Eine Strategie, der die Erfolgskrönung wohl versagt bleiben wird. Nur weil die SchülerInnen vermehrt üben, Testfragen zu beantworten, wird sich an der dem schlechten Testergebnis zugrundeliegenden Misere nichts ändern. Diese liegt nämlich eindeutig im sozialen Umfeld der SchülerInnen begründet und stellt eine unüberwindbare Schranke dar, die auch durch die optimalste Testungseinschulung nicht beseitigt werden kann.
Die Zahlen zum fairen Vergleich könnten interessante Aufschlüsse über die Beschaffenheit dieser Schranke liefern und zu einer völlig neuartigen Zielvorstellung führen, welche wie folgt lauten sollte: Wie kann erreicht werden, dass die horrende Benachteiligung die ihre Ausgangsbedingungen für Kinder aus bildungsfernen Verhältnissen bedeutet, nachhaltig verringert werden? Das Ziel wäre erreicht, wenn es beim fairen Vergleich nichts mehr zu vergleichen gäbe. Ob dann aufwändige, auf den kognitiven Bereich beschränkte Testungen noch von Interesse wären, soll dahingestellt bleiben.

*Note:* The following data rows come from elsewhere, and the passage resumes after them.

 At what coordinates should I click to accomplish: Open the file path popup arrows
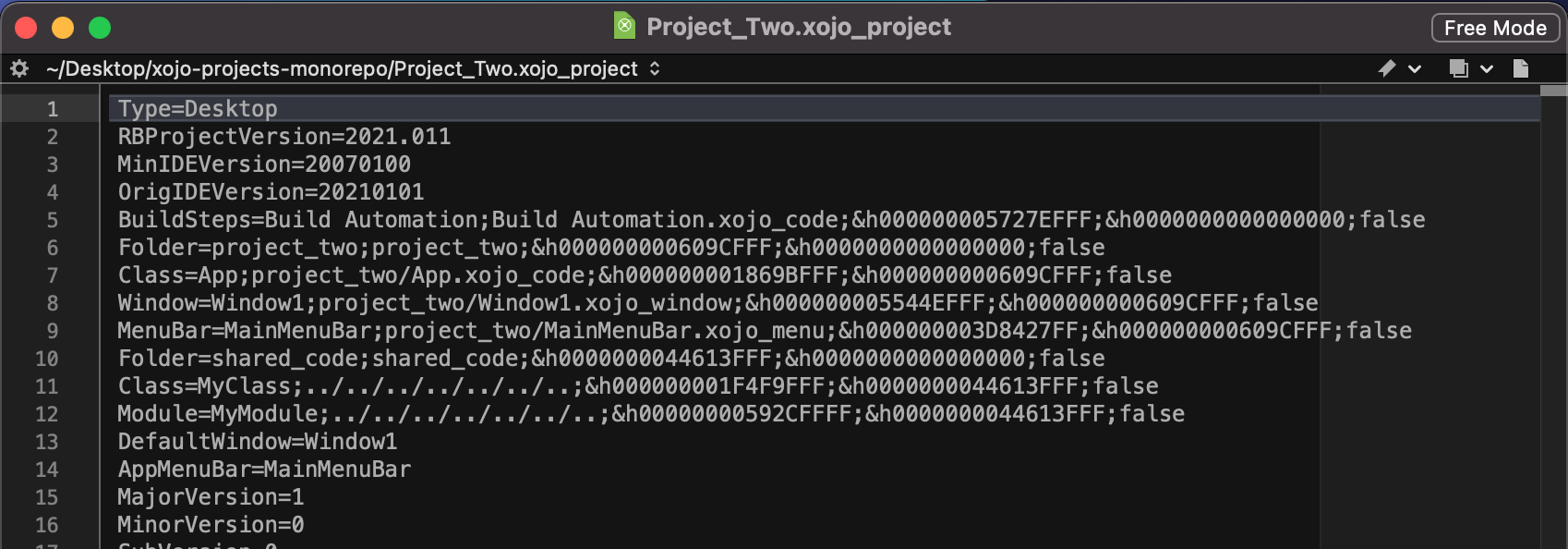[x=655, y=68]
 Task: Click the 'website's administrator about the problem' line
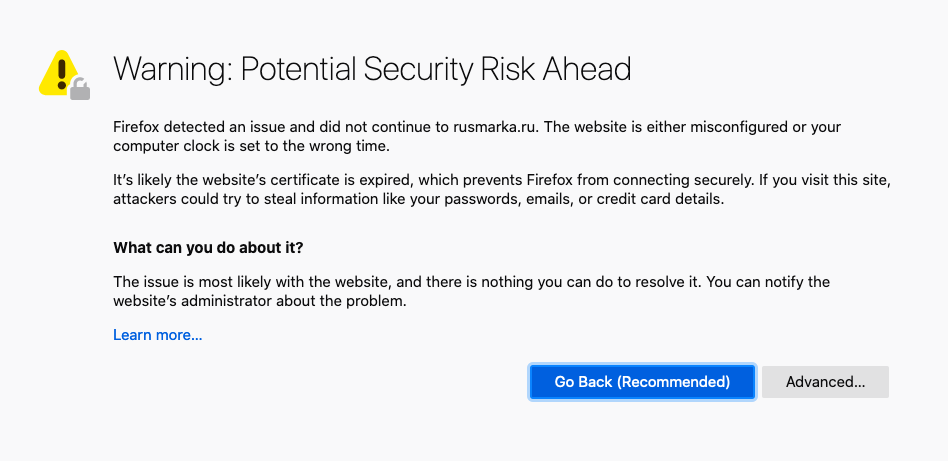coord(259,301)
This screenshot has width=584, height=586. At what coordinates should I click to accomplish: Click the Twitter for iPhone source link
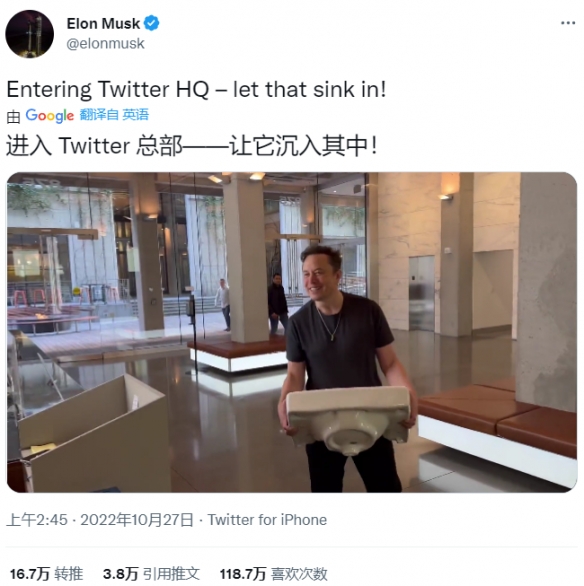coord(267,520)
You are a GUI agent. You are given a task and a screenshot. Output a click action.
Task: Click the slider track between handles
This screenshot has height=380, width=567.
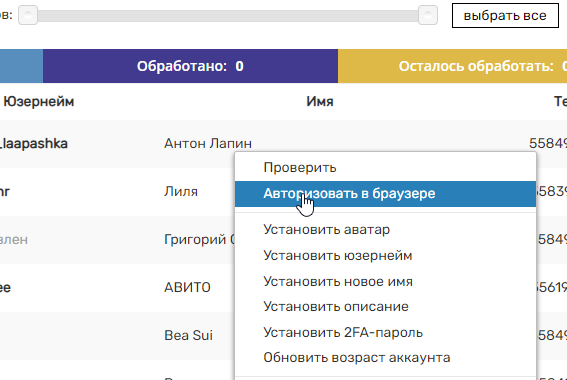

Unter den herrschenden Bedingungen jedoch, ist es kaum verwunderlich, dass der faire Vergleich zur Verschlusssache wird. Erstens, weil echte Chancengleicheit vielerseits schlicht unerwünscht ist, und zweites, weil das BIFIE durch eine Veröffentlichung des fairen Vergleichs an dem Ast auf dem es sitzt, sägen könnte. Sollte sich nämlich heraustellen, dass die Ergebnissse der BIST zum Großteil im Erwartungsbereich liegen, wäre einmal mehr die Frage aufgeworfen, wie sinnvoll das geplante BIST-Testungsprogramm wirklich ist? Vor allem, wenn bedacht wird, welches Ausmaß an fehlgeleiteter, unnötiger Aufregung es auslöst, und wie hoch die Kosten für die Testungen sind. Sollen jedes Jahr Millionenbeträge aufgewendet werden, um festzustellen, dass die Ergebnisse der meisten Schulen ohnehin in ihrem Erwartungsbereich liegen? Wenn dies bei den BIST 2012 nicht der Fall war, gibt es eine einfache Methode, dieses zu beweisen: Auf den Tisch mit dem fairen Vergleich!
* apflug = Aktive PflichtschullehrerInnen – Unabhängige GewerkschafterInnen,
die Wiener APS-Gruppe der
ÖLI-UG = Österreichische LehrerInnen Initiative – Unabhängige GewerkschafterInnen für mehr Demokratie.